A self-limiting, delayed reaction known as Lhermitte’s syndrome is well recognized after XRT to the spinal cord. It occurs after a latent period of two to four months and is characterized by paresthesia in the back and extremities upon neck flexion. After cranial XRT, a corresponding syndrome characterized by somnolence has also been described (18). These syndromes typically last for a few months followed by complete clinical recovery. Transient demyelination is believed to be the underlying mechanism of these early delayed reactions.

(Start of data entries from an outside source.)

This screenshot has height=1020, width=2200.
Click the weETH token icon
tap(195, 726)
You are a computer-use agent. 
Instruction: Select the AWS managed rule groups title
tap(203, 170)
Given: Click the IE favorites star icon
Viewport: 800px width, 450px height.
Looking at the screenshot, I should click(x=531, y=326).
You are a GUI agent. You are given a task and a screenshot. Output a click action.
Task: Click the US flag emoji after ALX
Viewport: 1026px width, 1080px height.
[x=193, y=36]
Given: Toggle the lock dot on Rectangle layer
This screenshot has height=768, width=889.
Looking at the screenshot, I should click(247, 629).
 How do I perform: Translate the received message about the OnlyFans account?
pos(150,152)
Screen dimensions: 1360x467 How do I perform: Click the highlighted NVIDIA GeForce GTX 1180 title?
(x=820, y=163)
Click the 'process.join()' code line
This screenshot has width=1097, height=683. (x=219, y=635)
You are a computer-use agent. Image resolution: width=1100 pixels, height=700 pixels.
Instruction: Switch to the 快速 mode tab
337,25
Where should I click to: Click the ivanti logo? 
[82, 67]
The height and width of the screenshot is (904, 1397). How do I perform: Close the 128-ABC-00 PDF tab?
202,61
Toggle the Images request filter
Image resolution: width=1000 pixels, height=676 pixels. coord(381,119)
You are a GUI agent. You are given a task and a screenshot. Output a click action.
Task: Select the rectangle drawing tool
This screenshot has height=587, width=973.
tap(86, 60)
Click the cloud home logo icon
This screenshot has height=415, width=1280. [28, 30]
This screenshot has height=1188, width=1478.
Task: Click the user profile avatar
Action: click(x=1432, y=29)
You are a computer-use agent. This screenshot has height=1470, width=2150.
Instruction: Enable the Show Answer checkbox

Late effects, occurring after recovery from the early onset syndromes, are irreversible and most devastating, and thus are the most clinically important. Radiation injury to the spinal cord is associated with permanent motor and sensory deficits (15) and can be fatal if the damage occurs at the upper cervical level (19). In the brain, late effects include minor-to-severe neurocognitive deficits (20) and focal necrosis, the latter after higher doses (21). The systematic use of magnetic resonance imaging (MRI) leads to progressive and diffuse changes in white matter often after doses well below the threshold of necrosis (21, 22). The underlying histopathologic changes associated with these imaging findings and their relevance to the neurocognitive dysfunction observed after XRT are poorly understood.